Soon we’ll see footage of the whole Cabinet recreating a Roman orgy in the Treasury Office last New Year’s Eve.
Then Grant Shapps will insist: “I assure you this was a workplace meeting. The nipple clamps were simply used as a quick way to unwind after a gruelling day arranging a trade deal with New Zealand.”
The leaked photos prove how hard they work. Some of them might plead “please let me go home”, but Michael Gove shrieks: “Nonsense. There’s another case of this full-bodied stuff from South Africa to get through, and we’ve hardly started on the Stilton.
“The public has put their trust in us, so it’s our moral duty to stuff the lot.”
So now almost the whole of the country holds them in contempt. Crowds at the darts and the football sing angry sweary songs about Boris Johnson.
If football matches continue without a crowd, instead of apologising to viewers if they can hear the players swearing, the commentators will say: “We apologise for the lack of bad language and abuse towards Boris Johnson this evening.
“We understand some of you will find this offensive.”
Suddenly everyone is scathing about him. It’s become common to hear someone say something like: “They should stick his cheese up his arse and use him as a mousetrap, the floppy-haired useless dingbat.”
Then a presenter says: “Thank you very much, that was the Conservative MP for south-east Dorset.”
Ant and Dec mocked him every night, and there are banners such as the one that says “Boris Johnson lies” across a bridge on the M25.

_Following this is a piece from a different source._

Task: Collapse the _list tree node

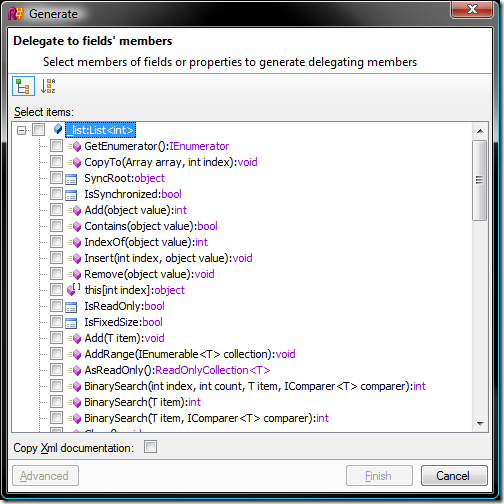Action: (22, 130)
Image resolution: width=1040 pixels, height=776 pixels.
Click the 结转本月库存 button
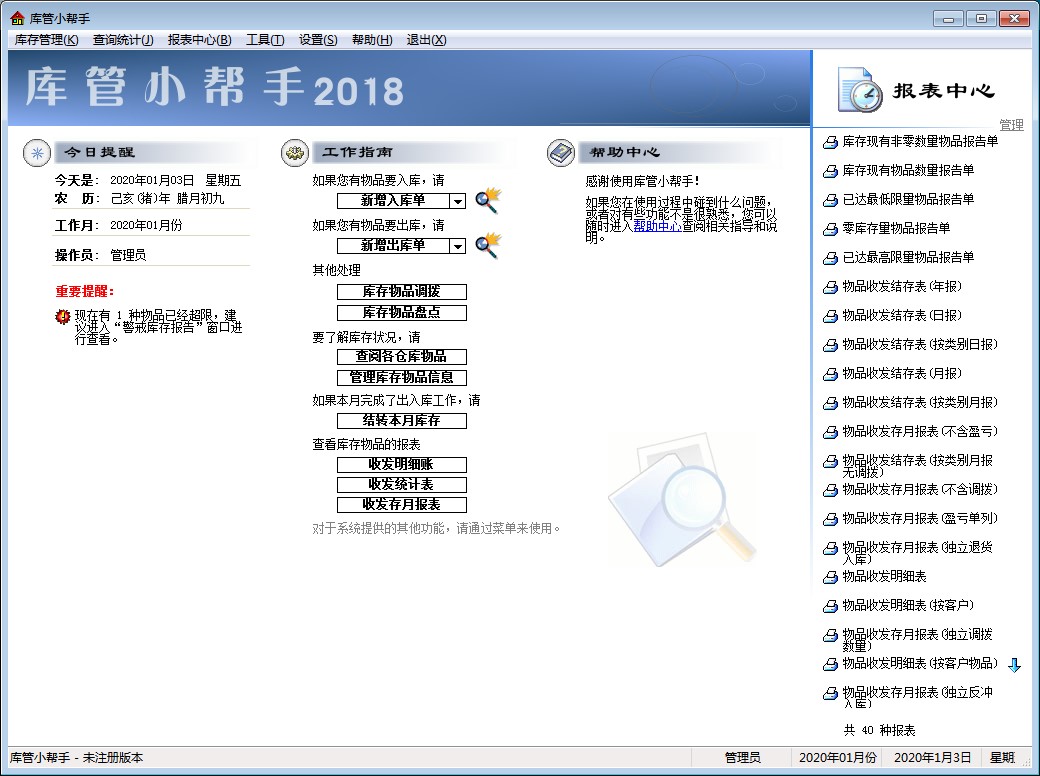tap(401, 421)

This sort of thing is everywhere. I expect there’s a poster saying “Boris Johnson is a lying lump of kangaroo dung”, hung by the staff of Mabel’s Tea and Scone Shoppe in Dartmouth, over the display of lemon drizzle cake.
The presenter of Songs of Praise will introduce the programme by saying: “This week we come from the picturesque St. Joseph’s church in Little Tiddlebury, amidst the lush green heart of Wiltshire.
“Reverend Dingbury has been the vicar here for over 30 years, and he’s going to begin this evening’s service by leading the congregation in a rousing chorus of ‘Boris Johnson is a c***’.”
Johnson’s problem is he’s only known for his jolly scatty image.
Unlike Tony Blair or Margaret Thatcher – who stood for a set of ideas, however dreadful – he won’t be able to earn millions from travelling the world speaking at exclusive events.
So once he’s gone, no one will be interested in him.
He’ll be on programmes such as Celebrities go Dogging, judged by a panel of experts.
He’ll even be thrown off that after the first week, as he’s told: “Comb your hair before you pull your trousers down, you scruffy fool.”
Then he’ll try to claim he was only in the car park at 2am as he was at a workplace meeting.
And before long, we’ll put it out of our minds that he was ever, somehow, the person we elected to run the country.